Unincorporated community in Pennsylvania, US

Fairview-Ferndale is a census-designated place (CDP), located in Coal Township, in Northumberland County, Pennsylvania, United States. The population was 2,411 at the 2000 census.

==Geography==
Fairview-Ferndale is located at (40.783112, -76.572758).

According to the United States Census Bureau, the CDP has a total area of 0.9 sqmi, all land.

==Demographics==

As of the census of 2000, there were 2,411 people, 1,040 households, and 674 families residing in the CDP. The population density was 2,662.8 PD/sqmi. There were 1,168 housing units at an average density of 1,290.0 /sqmi. The racial makeup of the CDP was 99.25% White, 0.21% African American, 0.04% Native American, 0.08% Asian, 0.12% from other races, and 0.29% from two or more races. Hispanic or Latino of any race were 0.12% of the population.

There were 1,040 households, out of which 22.7% had children under the age of 18 living with them, 48.3% were married couples living together, 11.3% had a female householder with no husband present, and 35.1% were non-families. 31.6% of all households were made up of individuals, and 17.4% had someone living alone who was 65 years of age or older. The average household size was 2.29 and the average family size was 2.83.

In the CDP, the population was spread out, with 18.8% under the age of 18, 7.5% from 18 to 24, 26.5% from 25 to 44, 24.1% from 45 to 64, and 23.2% who were 65 years of age or older. The median age was 43 years. For every 100 females, there were 90.4 males. For every 100 females age 18 and over, there were 89.5 males.

The median income for a household in the CDP was $27,219, and the median income for a family was $34,976. Males had a median income of $27,850 versus $18,924 for females.
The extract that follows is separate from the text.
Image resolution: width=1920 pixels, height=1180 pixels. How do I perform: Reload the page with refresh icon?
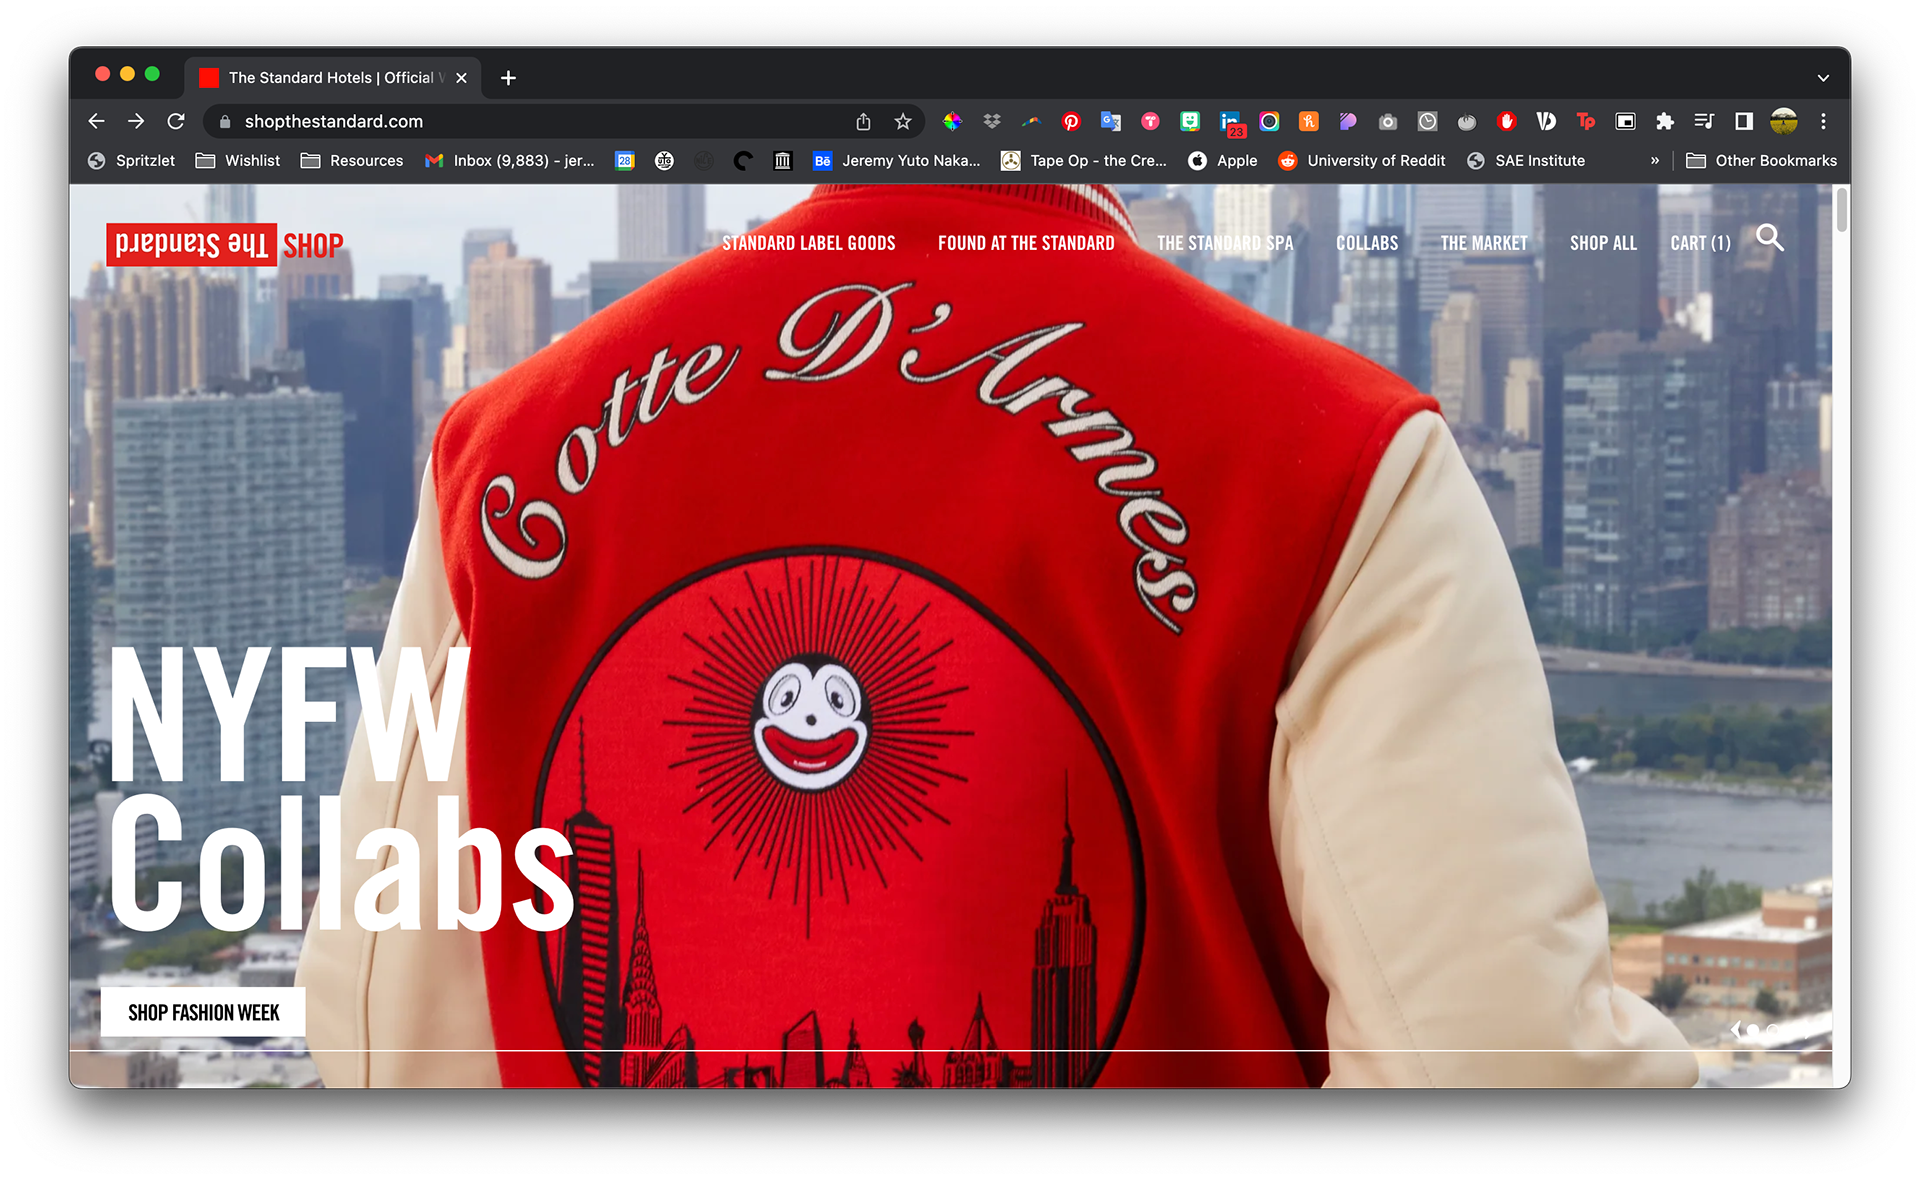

The per capita income for the CDP was $15,400. About 10.3% of families and 12.8% of the population were below the poverty line, including 17.8% of those under age 18 and 11.0% of those age 65 or over.

Historical population
| Census | Pop. | Note | %± |
| 2020 | 2,075 |  | — |
U.S. Decennial Census

==Education==
It is in the Shamokin Area School District.